Lonzo Ball może już nigdy nie zagrać w koszykówkę. Pojawia się coraz więcej doniesień, jakoby Chicago Bulls wątpili, by ich gracz wybiegł jeszcze na parkiet.
Lonzo Ball od początku sezonu ciężko pracował, by wrócić jak najszybciej do grania, jednak problemy z kolanem nie ustępowały, a w Chicago zaczęli rozkładać ręce. Na pewnym etapie pojawiły się nawet doniesienia, że Bulls na dobrą sprawę nie wiedzą, w czym leży problem ich zawodnika. To wszystko brzmiało bardzo niepokojąco i wskazywało na jedno - w bieżących rozgrywkach Lonzo Balla na parkietach NBA nie zobaczymy. Ten scenariusz się potwierdził.
Rozgrywający był widziany na parkiecie po raz ostatni w sezonie 2021/22, kiedy to w barwach drużyny z Wietrznego Miasta notował 13 punktów, 5,4 zbiórki, 5,1 asysty oraz 1,8 przechwytu. Lonzo znacząco poprawił swój rzut.
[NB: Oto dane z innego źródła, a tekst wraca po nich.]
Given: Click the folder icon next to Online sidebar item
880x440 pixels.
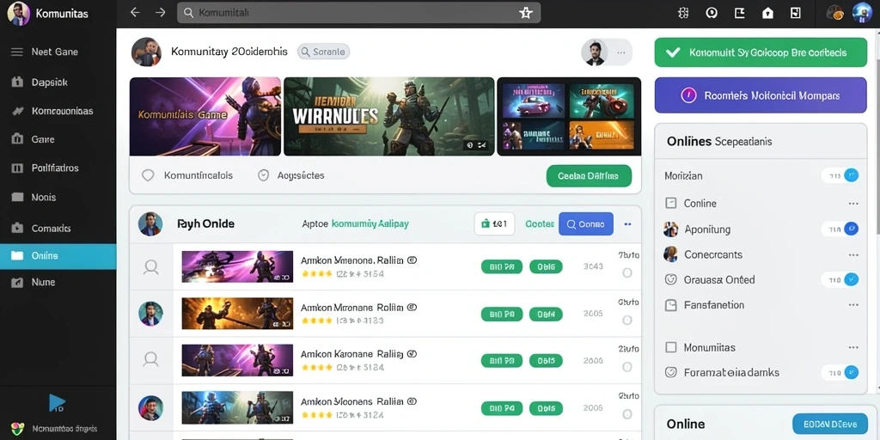Looking at the screenshot, I should 17,255.
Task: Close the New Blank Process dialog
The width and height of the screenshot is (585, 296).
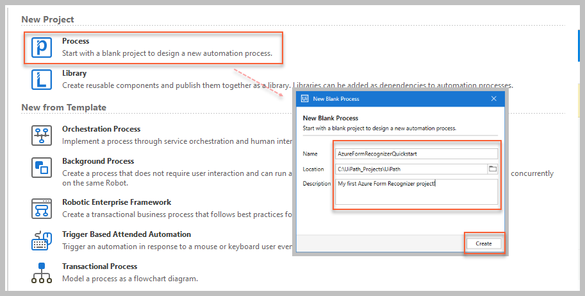Action: (x=494, y=99)
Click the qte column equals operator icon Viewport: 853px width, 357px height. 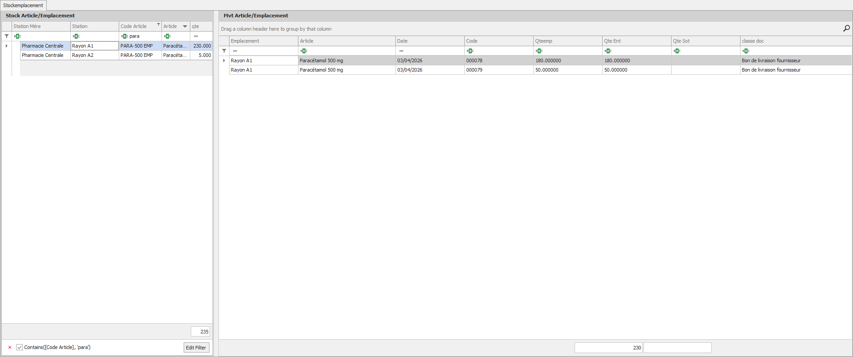[x=196, y=36]
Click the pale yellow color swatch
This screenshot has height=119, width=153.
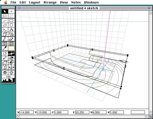11,48
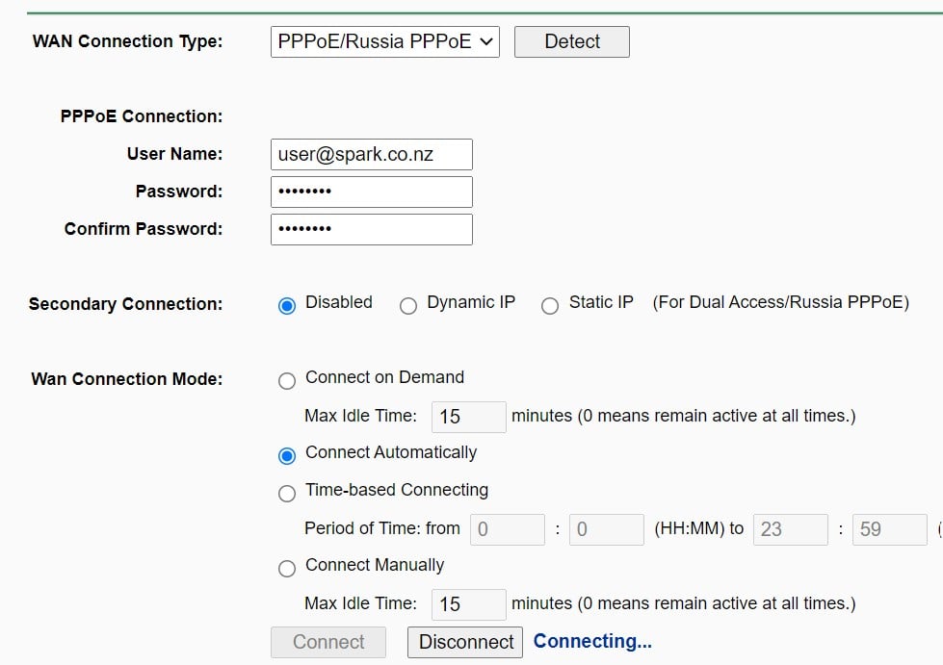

Przed urazem Lonzo, Chicago Bulls grali naprawdę dobrą koszykówkę. Zawodnik był motorem napędowym z pozycji rozgrywającego. Jego brak mocno wpłynął na zespół zarówno w drugiej połowie poprzedniego sezonu, jak i w trakcie obecnego. Trzecia operacja miała mu dać szansę na powrót do grania.